## [Material shown]
-=-=-=-=-

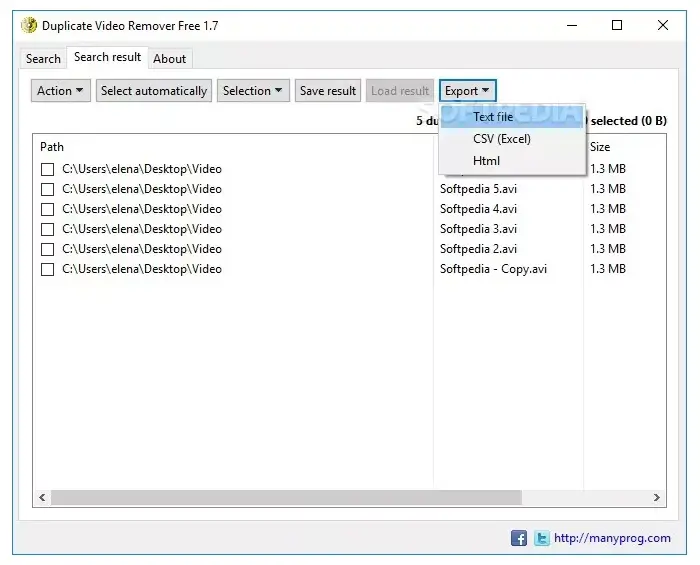Check the box for Softpedia 5.avi row

[x=47, y=189]
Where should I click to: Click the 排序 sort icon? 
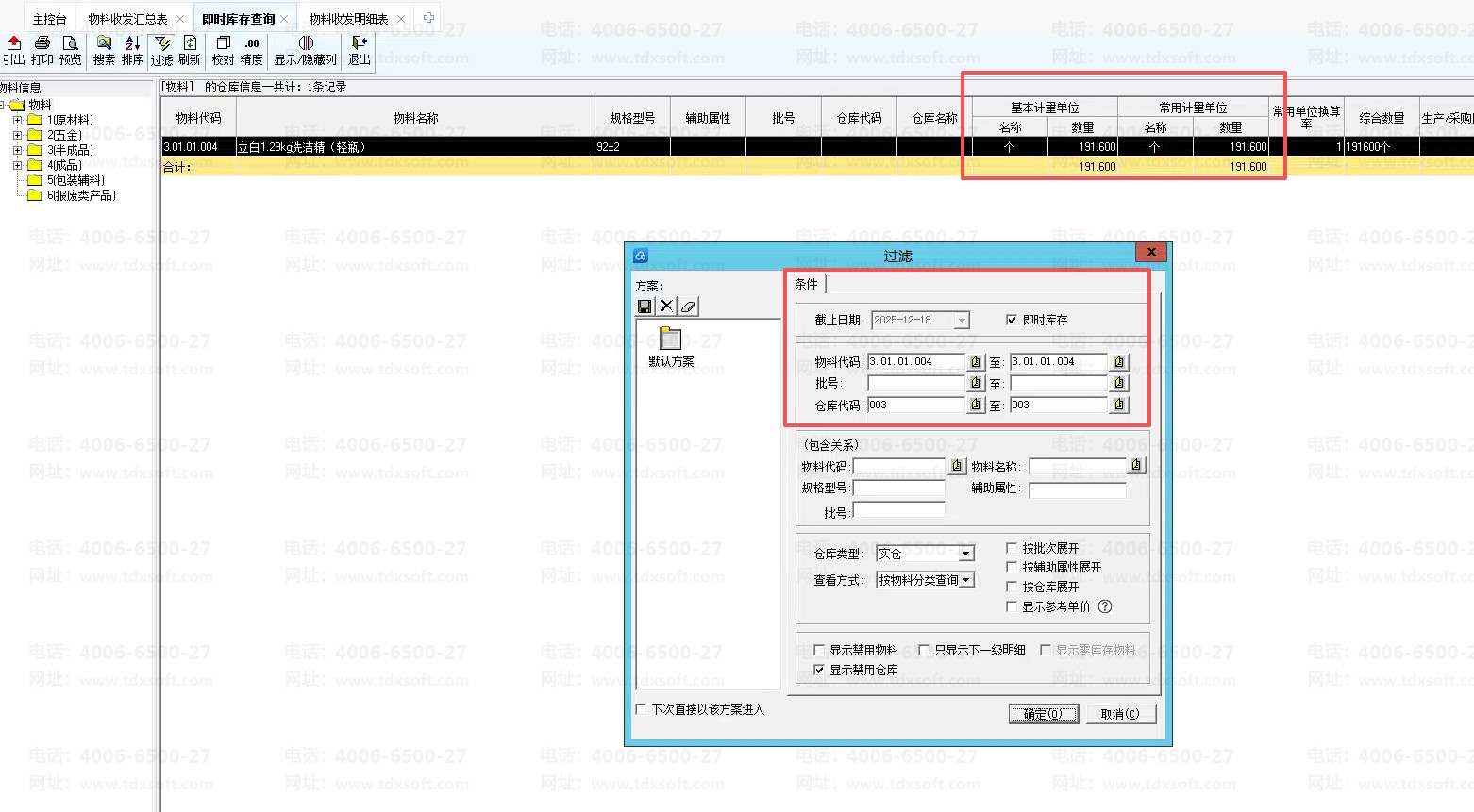click(x=133, y=43)
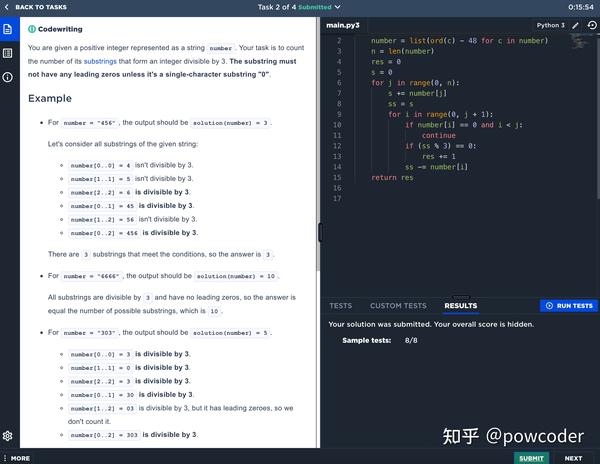Image resolution: width=600 pixels, height=464 pixels.
Task: Show the info circle panel
Action: 8,77
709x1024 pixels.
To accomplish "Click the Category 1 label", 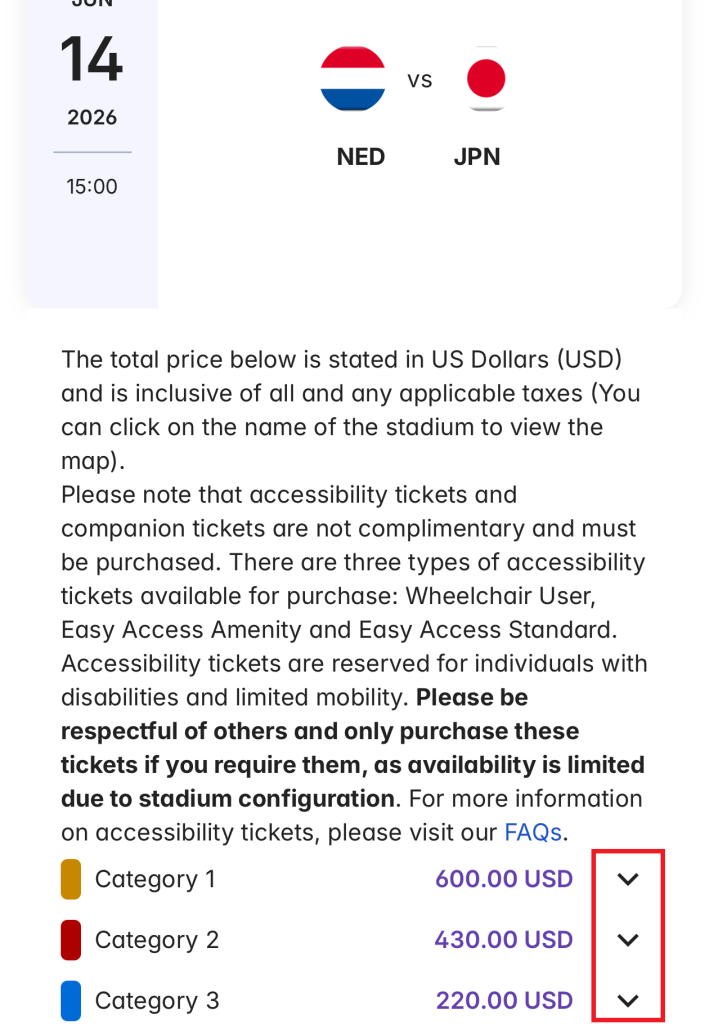I will click(155, 879).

-=-=-=-=-

## [Work required]
Print from the line containing "Where should I" through the line containing "709x1024 pixels." in the data above, exactly as the lines stand, and omit every picture.

## [Solution to this problem]
Where should I click to: Click the 排序 sort icon? 
click(x=133, y=43)
Image resolution: width=600 pixels, height=464 pixels.
Task: Show the info circle panel
Action: 8,77
709x1024 pixels.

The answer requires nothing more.